What is asked :: Update the listing below by replacing every "GUI agent" with "screen agent" and leaving everything else unchanged.

Target position listing:

--- Start ---

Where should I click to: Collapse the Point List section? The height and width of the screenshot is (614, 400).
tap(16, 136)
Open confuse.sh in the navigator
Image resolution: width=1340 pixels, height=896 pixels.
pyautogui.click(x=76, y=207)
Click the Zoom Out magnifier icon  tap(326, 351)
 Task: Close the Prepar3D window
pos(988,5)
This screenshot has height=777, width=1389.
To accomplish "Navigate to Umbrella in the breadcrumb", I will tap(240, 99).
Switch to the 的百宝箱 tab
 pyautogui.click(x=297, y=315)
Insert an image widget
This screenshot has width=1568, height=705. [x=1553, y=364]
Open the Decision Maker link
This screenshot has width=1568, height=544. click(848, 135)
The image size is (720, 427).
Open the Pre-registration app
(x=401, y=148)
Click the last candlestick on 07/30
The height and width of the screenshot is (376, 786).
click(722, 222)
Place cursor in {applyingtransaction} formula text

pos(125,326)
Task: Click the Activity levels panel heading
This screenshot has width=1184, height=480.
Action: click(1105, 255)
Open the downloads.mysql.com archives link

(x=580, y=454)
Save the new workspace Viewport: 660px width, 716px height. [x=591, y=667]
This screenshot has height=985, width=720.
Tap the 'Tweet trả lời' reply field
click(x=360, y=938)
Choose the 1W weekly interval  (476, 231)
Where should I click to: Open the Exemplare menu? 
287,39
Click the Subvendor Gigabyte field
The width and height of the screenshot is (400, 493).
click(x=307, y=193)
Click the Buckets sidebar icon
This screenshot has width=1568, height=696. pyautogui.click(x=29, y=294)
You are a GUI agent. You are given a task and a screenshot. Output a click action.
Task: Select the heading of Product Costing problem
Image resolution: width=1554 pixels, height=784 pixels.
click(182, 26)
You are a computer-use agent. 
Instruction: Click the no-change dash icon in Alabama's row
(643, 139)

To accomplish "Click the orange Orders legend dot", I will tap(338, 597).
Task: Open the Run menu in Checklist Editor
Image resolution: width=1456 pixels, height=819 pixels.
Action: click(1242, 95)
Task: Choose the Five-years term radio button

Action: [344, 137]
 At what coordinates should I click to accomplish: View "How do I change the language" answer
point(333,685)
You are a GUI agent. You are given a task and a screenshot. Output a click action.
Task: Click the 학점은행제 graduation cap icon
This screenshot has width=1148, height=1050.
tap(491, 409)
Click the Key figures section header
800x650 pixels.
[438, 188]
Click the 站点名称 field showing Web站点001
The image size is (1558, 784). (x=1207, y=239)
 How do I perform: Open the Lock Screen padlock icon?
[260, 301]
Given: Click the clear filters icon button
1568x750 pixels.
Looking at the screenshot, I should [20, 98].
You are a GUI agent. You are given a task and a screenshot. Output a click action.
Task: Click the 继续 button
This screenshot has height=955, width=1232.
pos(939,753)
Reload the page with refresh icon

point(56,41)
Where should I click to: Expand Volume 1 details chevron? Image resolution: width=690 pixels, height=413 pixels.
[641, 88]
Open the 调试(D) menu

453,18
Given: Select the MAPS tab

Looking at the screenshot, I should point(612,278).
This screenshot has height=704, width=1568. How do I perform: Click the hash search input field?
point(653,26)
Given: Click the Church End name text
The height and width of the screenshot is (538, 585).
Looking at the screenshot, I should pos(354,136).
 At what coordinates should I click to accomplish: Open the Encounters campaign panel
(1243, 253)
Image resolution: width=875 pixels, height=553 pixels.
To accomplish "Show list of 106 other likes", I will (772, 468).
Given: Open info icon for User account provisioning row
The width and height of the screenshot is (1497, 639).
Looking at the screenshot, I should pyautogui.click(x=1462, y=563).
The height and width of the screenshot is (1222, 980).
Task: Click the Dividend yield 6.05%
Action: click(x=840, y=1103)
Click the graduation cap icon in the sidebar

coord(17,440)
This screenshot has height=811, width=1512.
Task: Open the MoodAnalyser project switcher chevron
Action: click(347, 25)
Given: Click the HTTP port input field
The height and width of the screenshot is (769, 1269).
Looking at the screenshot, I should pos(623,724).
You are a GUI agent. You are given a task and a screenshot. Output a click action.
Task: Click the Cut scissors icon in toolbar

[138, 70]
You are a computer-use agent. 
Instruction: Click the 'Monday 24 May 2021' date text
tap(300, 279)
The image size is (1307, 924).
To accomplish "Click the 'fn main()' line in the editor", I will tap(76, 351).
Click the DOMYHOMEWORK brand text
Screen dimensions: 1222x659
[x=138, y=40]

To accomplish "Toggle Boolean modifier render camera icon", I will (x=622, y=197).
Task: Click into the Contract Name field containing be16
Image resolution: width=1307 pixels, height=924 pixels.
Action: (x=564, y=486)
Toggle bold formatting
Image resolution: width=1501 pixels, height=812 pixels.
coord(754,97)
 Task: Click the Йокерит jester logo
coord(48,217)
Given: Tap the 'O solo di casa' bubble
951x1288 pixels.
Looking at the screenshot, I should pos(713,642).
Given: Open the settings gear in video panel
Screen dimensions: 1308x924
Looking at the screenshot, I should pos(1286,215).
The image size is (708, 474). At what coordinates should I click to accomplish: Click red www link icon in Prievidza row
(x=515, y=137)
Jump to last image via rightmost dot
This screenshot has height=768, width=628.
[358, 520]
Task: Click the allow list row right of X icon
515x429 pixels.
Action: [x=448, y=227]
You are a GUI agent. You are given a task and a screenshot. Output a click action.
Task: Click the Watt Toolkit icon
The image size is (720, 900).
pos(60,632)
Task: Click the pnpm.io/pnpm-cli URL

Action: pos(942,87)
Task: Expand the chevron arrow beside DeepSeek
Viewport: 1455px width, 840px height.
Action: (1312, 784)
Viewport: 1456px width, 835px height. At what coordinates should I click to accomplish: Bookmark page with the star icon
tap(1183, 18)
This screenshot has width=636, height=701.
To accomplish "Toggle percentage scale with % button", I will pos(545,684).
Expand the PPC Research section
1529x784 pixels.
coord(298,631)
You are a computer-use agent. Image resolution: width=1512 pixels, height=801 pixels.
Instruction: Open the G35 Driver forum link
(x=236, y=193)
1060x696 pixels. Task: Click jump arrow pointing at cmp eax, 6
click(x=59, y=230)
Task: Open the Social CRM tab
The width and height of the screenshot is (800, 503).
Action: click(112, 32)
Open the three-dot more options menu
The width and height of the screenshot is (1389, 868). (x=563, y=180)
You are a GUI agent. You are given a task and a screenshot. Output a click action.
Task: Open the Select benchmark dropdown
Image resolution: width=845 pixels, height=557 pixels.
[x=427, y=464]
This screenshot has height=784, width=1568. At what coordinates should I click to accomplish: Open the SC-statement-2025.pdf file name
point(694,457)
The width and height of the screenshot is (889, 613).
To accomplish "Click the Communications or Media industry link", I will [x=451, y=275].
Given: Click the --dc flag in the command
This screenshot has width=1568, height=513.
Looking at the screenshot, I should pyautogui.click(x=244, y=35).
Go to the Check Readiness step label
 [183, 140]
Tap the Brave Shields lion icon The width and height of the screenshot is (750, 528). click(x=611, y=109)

--- End ---

Written solution ::
Where should I click to: Collapse the Point List section? The height and width of the screenshot is (614, 400).
tap(16, 136)
Open confuse.sh in the navigator
Image resolution: width=1340 pixels, height=896 pixels.
pyautogui.click(x=76, y=207)
Click the Zoom Out magnifier icon  tap(326, 351)
 Task: Close the Prepar3D window
pos(988,5)
This screenshot has height=777, width=1389.
To accomplish "Navigate to Umbrella in the breadcrumb", I will tap(240, 99).
Switch to the 的百宝箱 tab
 pyautogui.click(x=297, y=315)
Insert an image widget
This screenshot has width=1568, height=705. [x=1553, y=364]
Open the Decision Maker link
This screenshot has width=1568, height=544. click(848, 135)
The image size is (720, 427).
Open the Pre-registration app
(x=401, y=148)
Click the last candlestick on 07/30
The height and width of the screenshot is (376, 786).
click(722, 222)
Place cursor in {applyingtransaction} formula text

pos(125,326)
Task: Click the Activity levels panel heading
This screenshot has width=1184, height=480.
Action: click(1105, 255)
Open the downloads.mysql.com archives link

(x=580, y=454)
Save the new workspace Viewport: 660px width, 716px height. [x=591, y=667]
This screenshot has height=985, width=720.
Tap the 'Tweet trả lời' reply field
click(x=360, y=938)
Choose the 1W weekly interval  (476, 231)
Where should I click to: Open the Exemplare menu? 
287,39
Click the Subvendor Gigabyte field
The width and height of the screenshot is (400, 493).
click(x=307, y=193)
Click the Buckets sidebar icon
This screenshot has width=1568, height=696. pyautogui.click(x=29, y=294)
You are a screen agent. You are given a task and a screenshot. Output a click action.
Task: Select the heading of Product Costing problem
Image resolution: width=1554 pixels, height=784 pixels.
click(182, 26)
You are a computer-use agent. 
Instruction: Click the no-change dash icon in Alabama's row
(643, 139)

To accomplish "Click the orange Orders legend dot", I will tap(338, 597).
Task: Open the Run menu in Checklist Editor
Image resolution: width=1456 pixels, height=819 pixels.
Action: click(1242, 95)
Task: Choose the Five-years term radio button

Action: [344, 137]
 At what coordinates should I click to accomplish: View "How do I change the language" answer
point(333,685)
You are a screen agent. You are given a task and a screenshot. Output a click action.
Task: Click the 학점은행제 graduation cap icon
This screenshot has width=1148, height=1050.
tap(491, 409)
Click the Key figures section header
800x650 pixels.
[438, 188]
Click the 站点名称 field showing Web站点001
The image size is (1558, 784). (x=1207, y=239)
 How do I perform: Open the Lock Screen padlock icon?
[260, 301]
Given: Click the clear filters icon button
1568x750 pixels.
Looking at the screenshot, I should [20, 98].
You are a screen agent. You are given a task and a screenshot. Output a click action.
Task: Click the 继续 button
This screenshot has height=955, width=1232.
pos(939,753)
Reload the page with refresh icon

point(56,41)
Where should I click to: Expand Volume 1 details chevron? Image resolution: width=690 pixels, height=413 pixels.
[641, 88]
Open the 调试(D) menu

453,18
Given: Select the MAPS tab

Looking at the screenshot, I should point(612,278).
This screenshot has height=704, width=1568. How do I perform: Click the hash search input field?
point(653,26)
Given: Click the Church End name text
The height and width of the screenshot is (538, 585).
Looking at the screenshot, I should pos(354,136).
 At what coordinates should I click to accomplish: Open the Encounters campaign panel
(1243, 253)
Image resolution: width=875 pixels, height=553 pixels.
To accomplish "Show list of 106 other likes", I will (772, 468).
Given: Open info icon for User account provisioning row
The width and height of the screenshot is (1497, 639).
Looking at the screenshot, I should pyautogui.click(x=1462, y=563).
The height and width of the screenshot is (1222, 980).
Task: Click the Dividend yield 6.05%
Action: click(x=840, y=1103)
Click the graduation cap icon in the sidebar

coord(17,440)
This screenshot has height=811, width=1512.
Task: Open the MoodAnalyser project switcher chevron
Action: click(347, 25)
Given: Click the HTTP port input field
The height and width of the screenshot is (769, 1269).
Looking at the screenshot, I should pos(623,724).
You are a screen agent. You are given a task and a screenshot. Output a click action.
Task: Click the Cut scissors icon in toolbar

[138, 70]
You are a computer-use agent. 
Instruction: Click the 'Monday 24 May 2021' date text
tap(300, 279)
The image size is (1307, 924).
To accomplish "Click the 'fn main()' line in the editor", I will tap(76, 351).
Click the DOMYHOMEWORK brand text
Screen dimensions: 1222x659
[x=138, y=40]

To accomplish "Toggle Boolean modifier render camera icon", I will (x=622, y=197).
Task: Click into the Contract Name field containing be16
Image resolution: width=1307 pixels, height=924 pixels.
Action: (x=564, y=486)
Toggle bold formatting
Image resolution: width=1501 pixels, height=812 pixels.
coord(754,97)
 Task: Click the Йокерит jester logo
coord(48,217)
Given: Tap the 'O solo di casa' bubble
951x1288 pixels.
Looking at the screenshot, I should pos(713,642).
Given: Open the settings gear in video panel
Screen dimensions: 1308x924
Looking at the screenshot, I should pos(1286,215).
The image size is (708, 474). At what coordinates should I click to accomplish: Click red www link icon in Prievidza row
(x=515, y=137)
Jump to last image via rightmost dot
This screenshot has height=768, width=628.
[358, 520]
Task: Click the allow list row right of X icon
515x429 pixels.
Action: [x=448, y=227]
You are a screen agent. You are given a task and a screenshot. Output a click action.
Task: Click the Watt Toolkit icon
The image size is (720, 900).
pos(60,632)
Task: Click the pnpm.io/pnpm-cli URL

Action: pos(942,87)
Task: Expand the chevron arrow beside DeepSeek
Viewport: 1455px width, 840px height.
Action: (1312, 784)
Viewport: 1456px width, 835px height. At what coordinates should I click to accomplish: Bookmark page with the star icon
tap(1183, 18)
This screenshot has width=636, height=701.
To accomplish "Toggle percentage scale with % button", I will pos(545,684).
Expand the PPC Research section
1529x784 pixels.
coord(298,631)
You are a computer-use agent. Image resolution: width=1512 pixels, height=801 pixels.
Instruction: Open the G35 Driver forum link
(x=236, y=193)
1060x696 pixels. Task: Click jump arrow pointing at cmp eax, 6
click(x=59, y=230)
Task: Open the Social CRM tab
The width and height of the screenshot is (800, 503).
Action: click(112, 32)
Open the three-dot more options menu
The width and height of the screenshot is (1389, 868). (x=563, y=180)
You are a screen agent. You are given a task and a screenshot. Output a click action.
Task: Open the Select benchmark dropdown
Image resolution: width=845 pixels, height=557 pixels.
[x=427, y=464]
This screenshot has height=784, width=1568. At what coordinates should I click to accomplish: Open the SC-statement-2025.pdf file name
point(694,457)
The width and height of the screenshot is (889, 613).
To accomplish "Click the Communications or Media industry link", I will [x=451, y=275].
Given: Click the --dc flag in the command
This screenshot has width=1568, height=513.
Looking at the screenshot, I should pyautogui.click(x=244, y=35).
Go to the Check Readiness step label
 [183, 140]
Tap the Brave Shields lion icon The width and height of the screenshot is (750, 528). click(x=611, y=109)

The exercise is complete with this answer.